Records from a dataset

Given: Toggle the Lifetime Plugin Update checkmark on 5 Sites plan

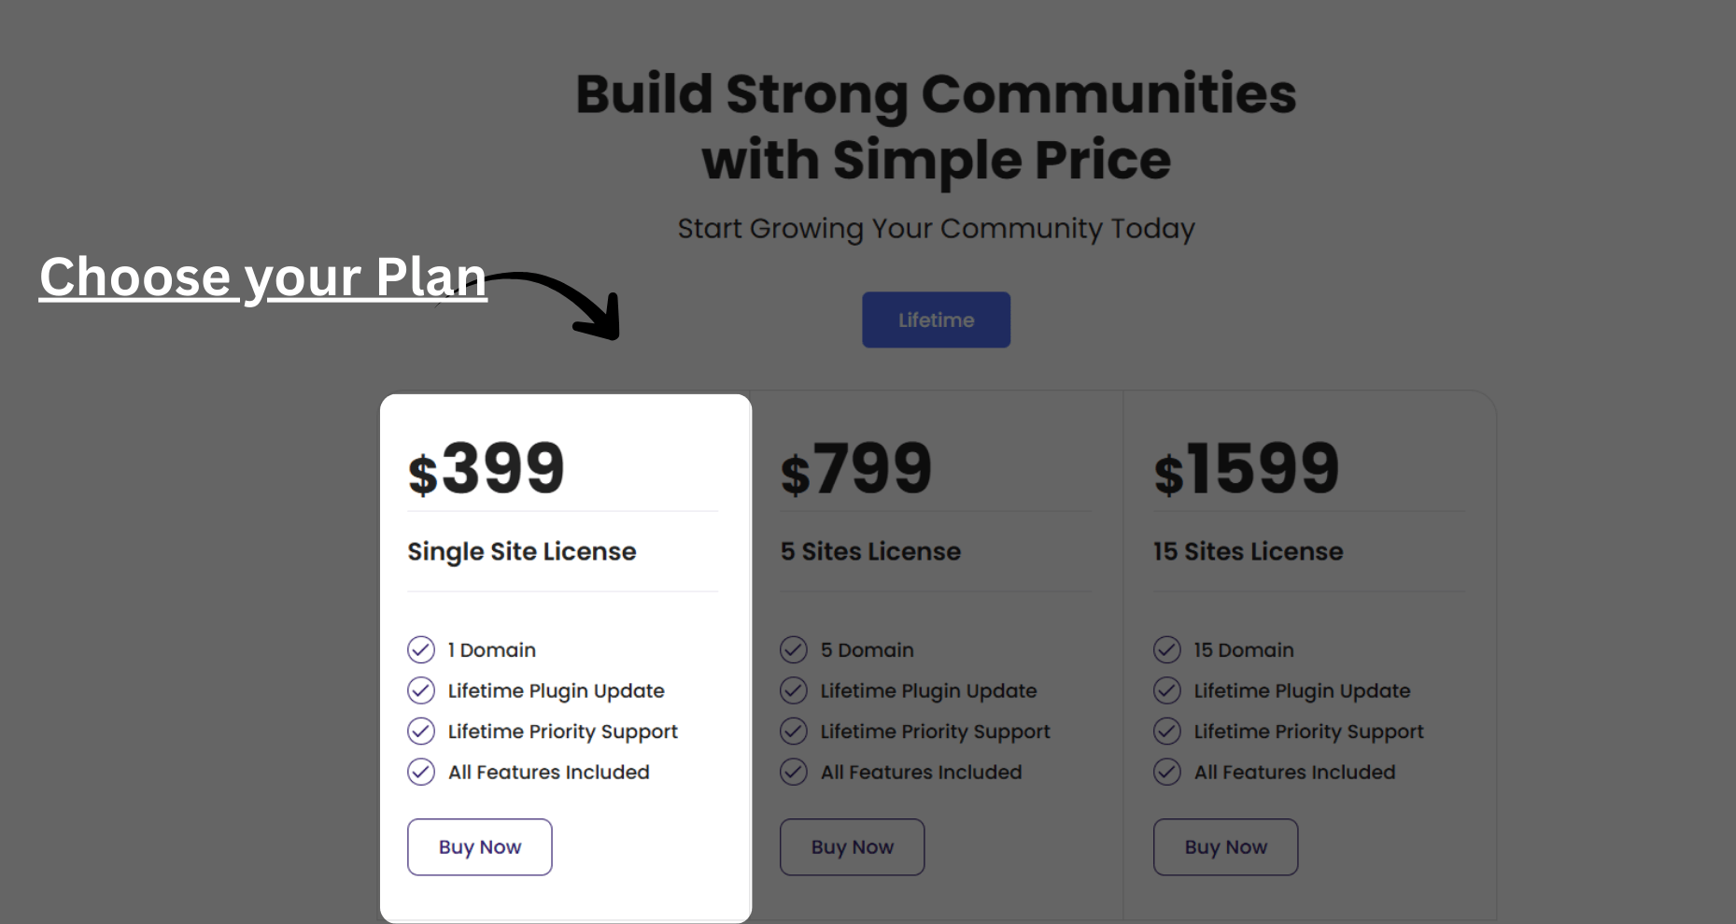Looking at the screenshot, I should point(794,690).
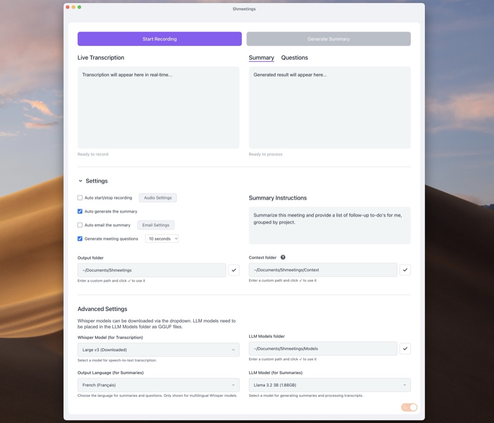The width and height of the screenshot is (494, 423).
Task: Open the LLM Model for Summaries dropdown
Action: pos(329,384)
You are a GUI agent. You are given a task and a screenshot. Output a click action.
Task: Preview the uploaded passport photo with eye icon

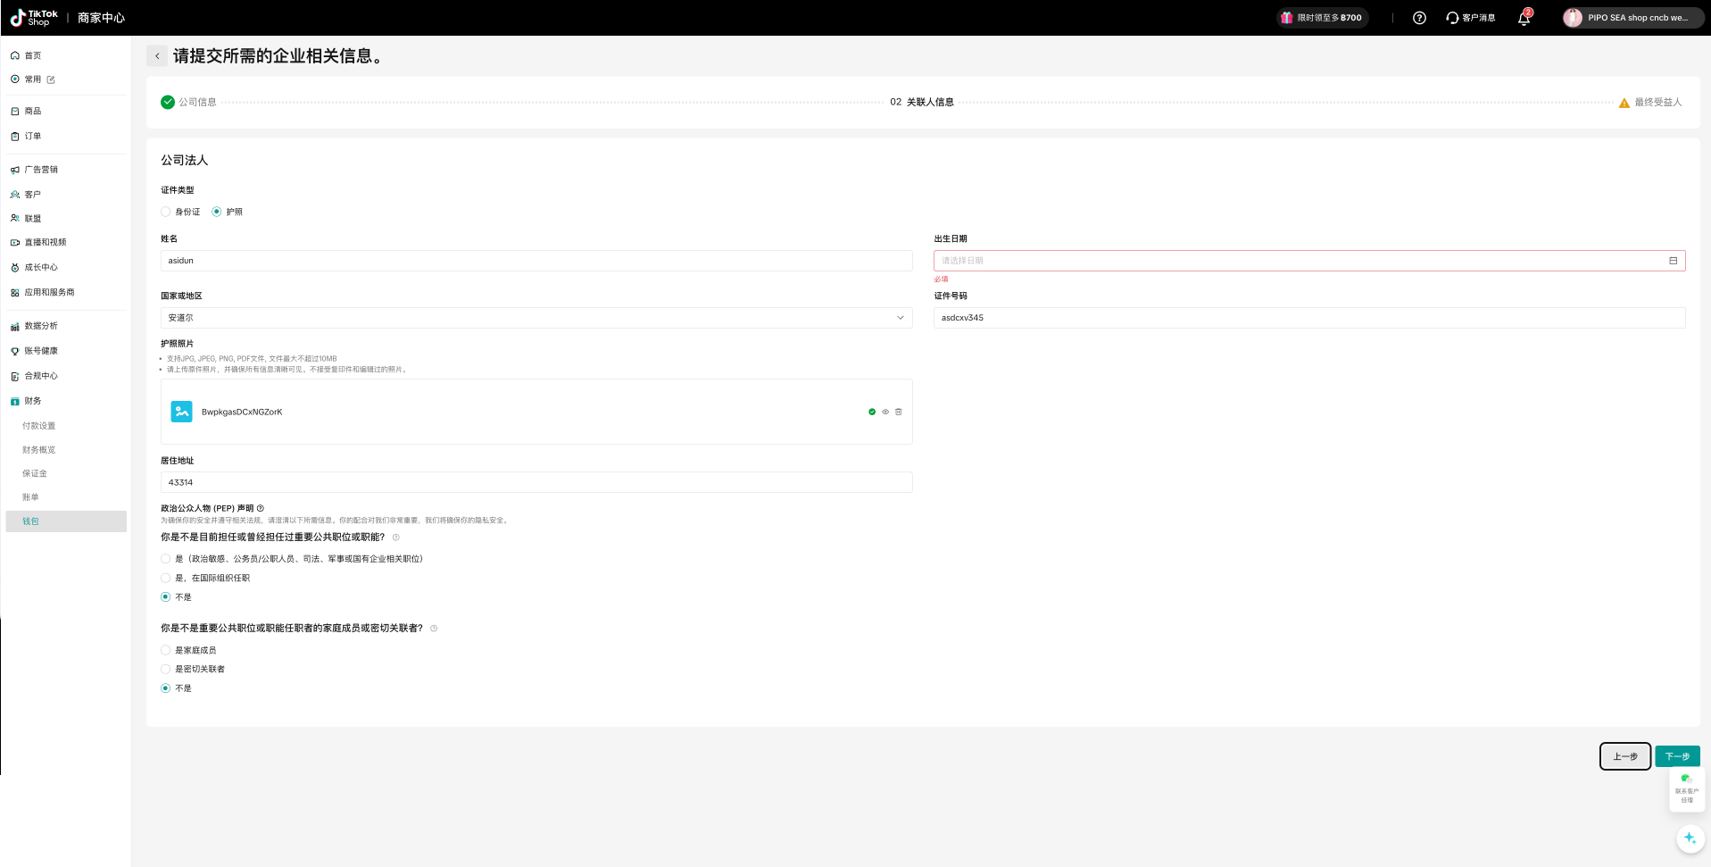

WHAT TO PRODUCE:
Convert every line of the listing above into a JSON list of strings, one string per line, skipping blank lines. Omit the pictures from your answer.

TASK ANSWER:
[
  "Given: Toggle the Lifetime Plugin Update checkmark on 5 Sites plan",
  "Looking at the screenshot, I should point(794,690).",
  "The width and height of the screenshot is (494, 423).",
  "Task: Open the LLM Model for Summaries dropdown",
  "Action: pos(329,384)",
  "You are a GUI agent. You are given a task and a screenshot. Output a click action.",
  "Task: Preview the uploaded passport photo with eye icon"
]